Politics

Local elections 2019: Tories hope to ONLY lose up to 600 seats if it’s a ‘GOOD night’


Tory MPs have feared voters will take revenge on Theresa May following the Brexit delay. Conservative Campaign HQ (CCHQ) have said they can limit losses to “around 500 to 600 on a good night”, according to The Sun. Up to 8,804 councillors are set to be elected in 259 local authorities across England and Northern Ireland.

A Conservative source told The Sun: “The private estimate is our vote will be more resilient than is generally thought.

“Much of the voting is in rural areas, where Labour haven’t made many in-roads in the last few years.

“The doorstep experience is also better than the national narrative.”

The hopes of the CCHQ echo a prediction made by political scientist Sir John Curtice.

READ MORE: May to SUFFER WIPEOUT as Corbyn threatens Tory stronghold in elections

Mr Curtice claimed the Conservative Party could do “better than expected” in the local elections tomorrow.

He predicted the absence of the Brexit Party could be “crucial” for the Tory party.

He said on the BBC Today Programme unhappy Brexiteer votes will have “nowhere to go, leaving them with the choice of “holding their nose” and voting for the Conservative Party “anyway”, or staying at home.
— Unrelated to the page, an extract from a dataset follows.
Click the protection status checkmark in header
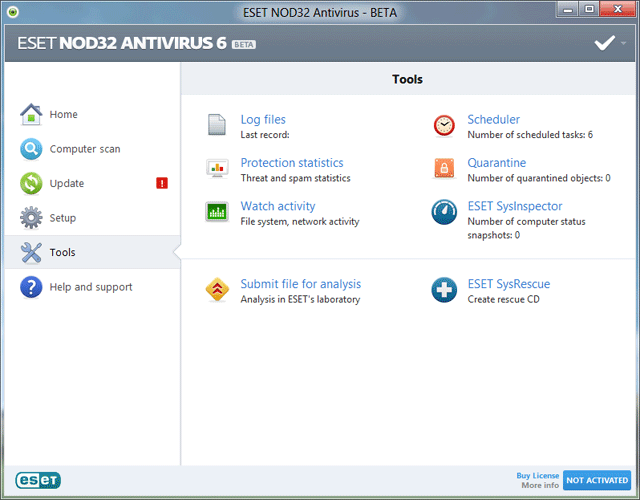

The top polling expert said: “Support for Westminster has haemorrhaged since March 29 amongst Leave voters. Maybe that will perhaps help to explain that things may not be quite so and for the Conservatives.

“Because it isn’t just the case that just the Brexit Party is not standing, and that is the Party to whom the majority of Conservative voters have defected if they have defected.”

However, BBC’s Laura Kuenssberg has warned the political landscape has “completely changed” since the last elections.

The political editor told Radio 4’s Today Programme: “These elections were, crucially, fought the last time these seats were up for grabs on the same day as the 2015 General Election.

“Now that is an era when the idea of a European referendum was only a promise in the Conservative manifesto. Basically, our political landscape has completely changed since then.

“And how will that come to bear in these particular elections? The overall context though is the Tories fought these at a high point.

“So the question for them tomorrow is how much will they be able to hold the line, will it be a kind of embarrassing set of losses, or will they actually haemorrhage?”